We recognise that the water sector does need reform. The clean water Bill will deliver on commitments in the White Paper, driving reforms to transform the water system for good and secure a sustainable system for future generations. It will establish an enhanced regional planning function to help identify lower cost, higher impact solutions across whole catchment areas—looking at the entire river from source to sea, instead of at individual works—and considering opportunities across sectors. That will improve water quality and supply. It will also enable a greater uptake in preventive interventions and nature-based solutions to reduce long-term costs and improve resilience. The Government are committed to improving the regulation of private sewerage to reduce pollution from those systems, which I am sure the hon. Member is aware of. We recognise that the current sewer adoption arrangements need review and will consider how to enact that change.

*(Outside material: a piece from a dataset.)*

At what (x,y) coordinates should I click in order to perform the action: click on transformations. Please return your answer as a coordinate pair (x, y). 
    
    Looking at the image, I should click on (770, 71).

On the Otter, the Environment Agency’s team carried out over 900 inspections in Devon and Cornwall in 2025-26, including unannounced visits, prioritising the most environmentally sensitive sites, some of which will have been in the Otter catchment. The Environment Agency is currently investigating potential offences at Ottery St Mary’s sewage attenuation tank. It is in the process of agreeing an enforcement undertaking with South West Water and investigating event duration monitoring data from the site. I am sure that will be of interest to the hon. Member, to the campaigners and to everybody who cares about this precious river.
Our water system has not worked as it should, but the Government are taking strong, robust action to fix it. We are acting to clean up rivers and to hold the water companies to account for their pollution, their neglect and their negligence, and we are stopping them from marking their own homework. We are securing record investment to rebuild infrastructure, tackling pollution at its source and restoring trust in this damaged industry. We are delivering a cleaner, healthier River Otter for future generations to enjoy.